::: EXTRACTED ENTRIES :::
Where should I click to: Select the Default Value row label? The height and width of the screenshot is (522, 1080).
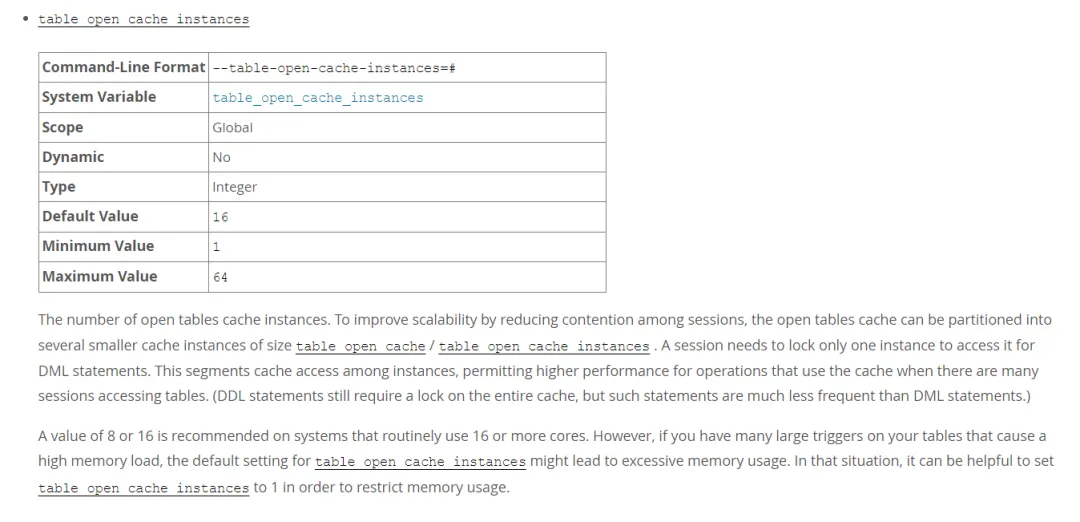tap(90, 216)
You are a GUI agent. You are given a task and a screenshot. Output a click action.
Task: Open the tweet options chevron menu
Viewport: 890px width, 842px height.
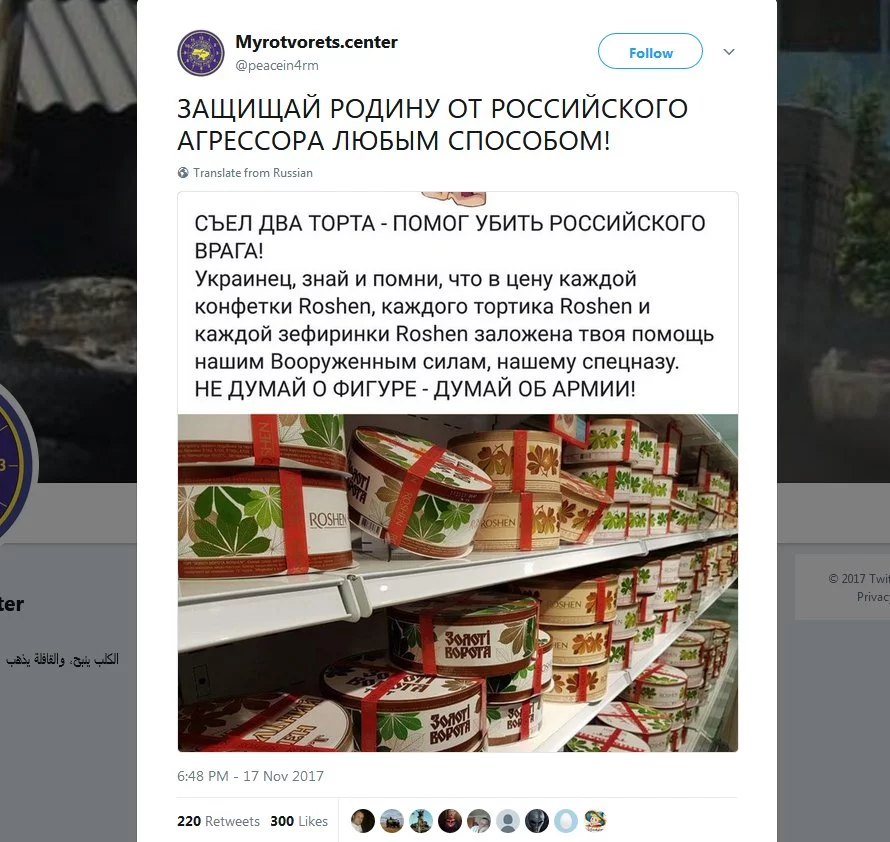pos(729,52)
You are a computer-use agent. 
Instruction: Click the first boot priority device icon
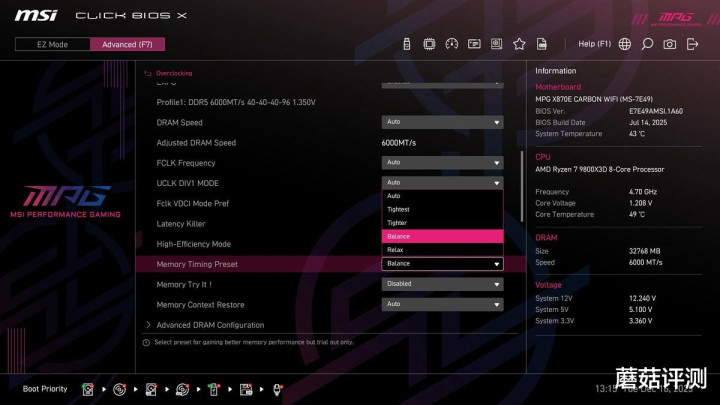tap(88, 389)
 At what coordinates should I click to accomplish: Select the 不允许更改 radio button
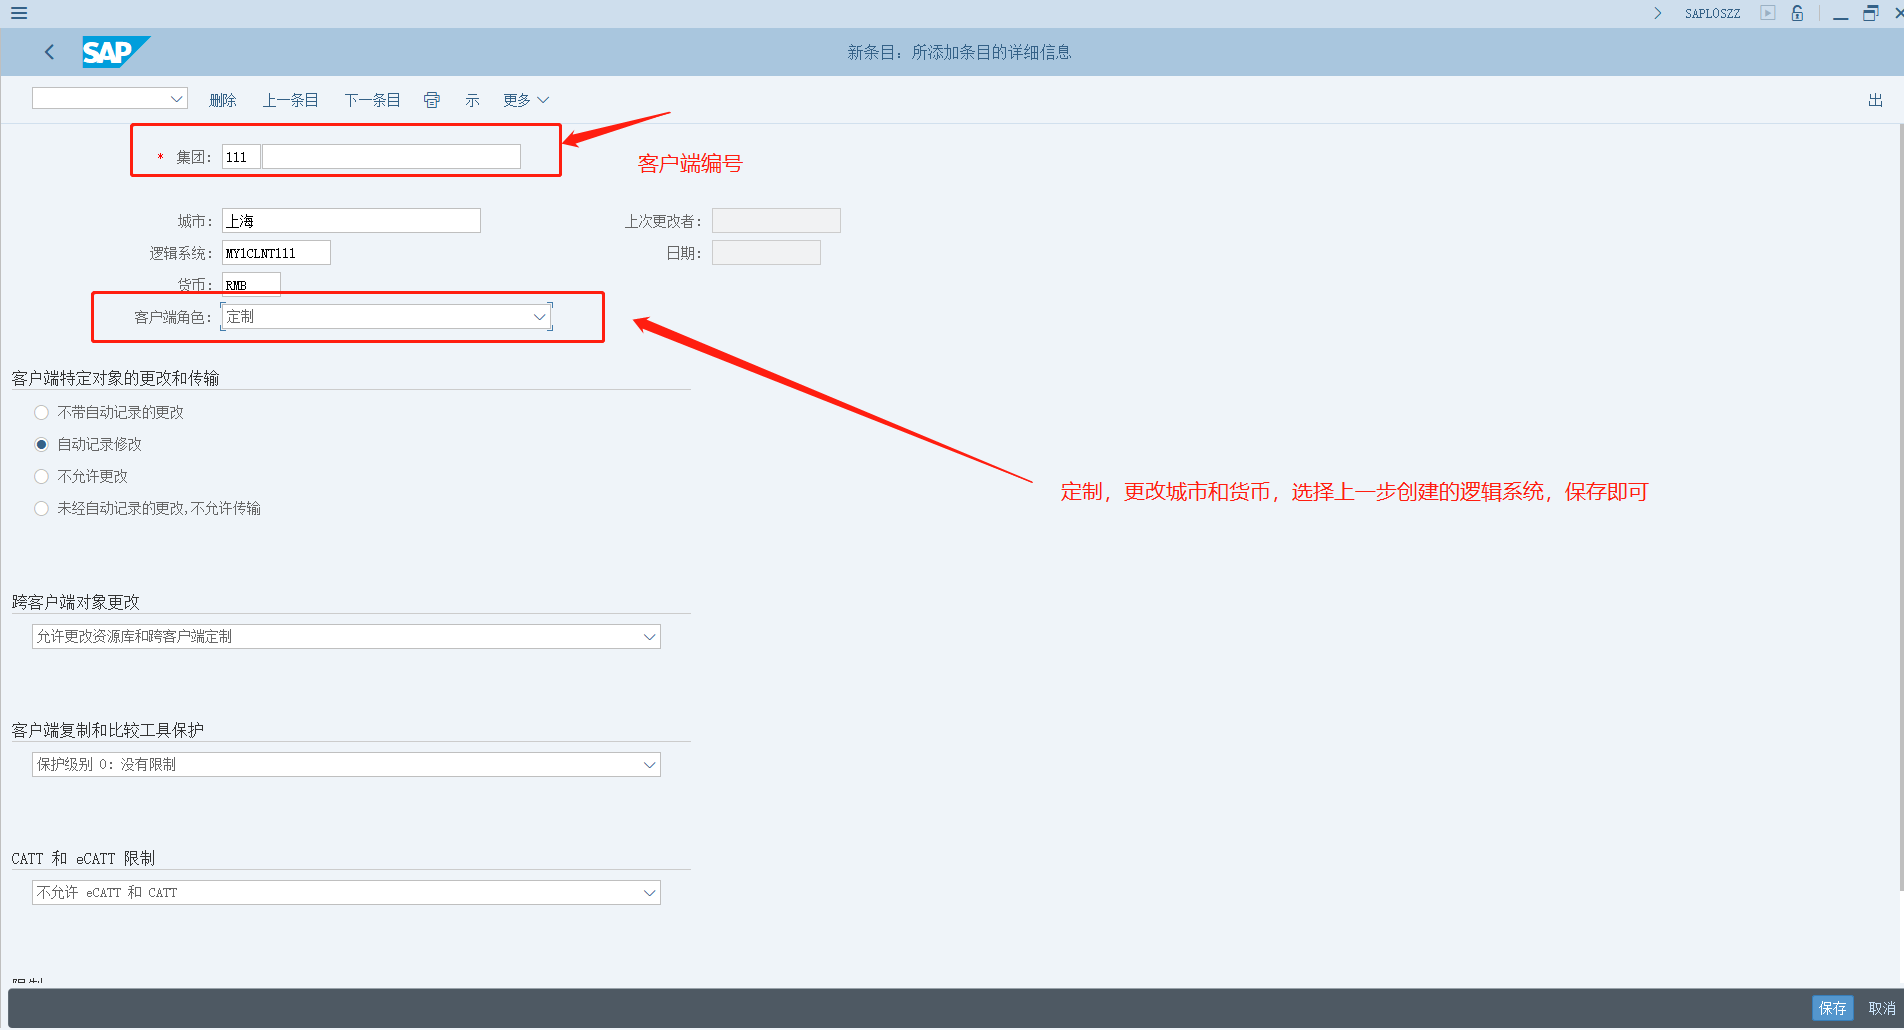tap(41, 476)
:::
### YOUR OBJECTIVE
Rewrite the entire listing with "Select" swapped for "Choose" everywhere and all else unchanged, leaving out the pictures.

### ANSWER TO THIS PROBLEM
Where should I click to: Choose the Default Value row label? The height and width of the screenshot is (522, 1080).
tap(90, 216)
You are a GUI agent. You are given a task and a screenshot. Output a click action.
Task: Open the tweet options chevron menu
Viewport: 890px width, 842px height.
pos(729,52)
You are a computer-use agent. 
Instruction: Click the first boot priority device icon
tap(88, 389)
 At what coordinates should I click to accomplish: Choose the 不允许更改 radio button
tap(41, 476)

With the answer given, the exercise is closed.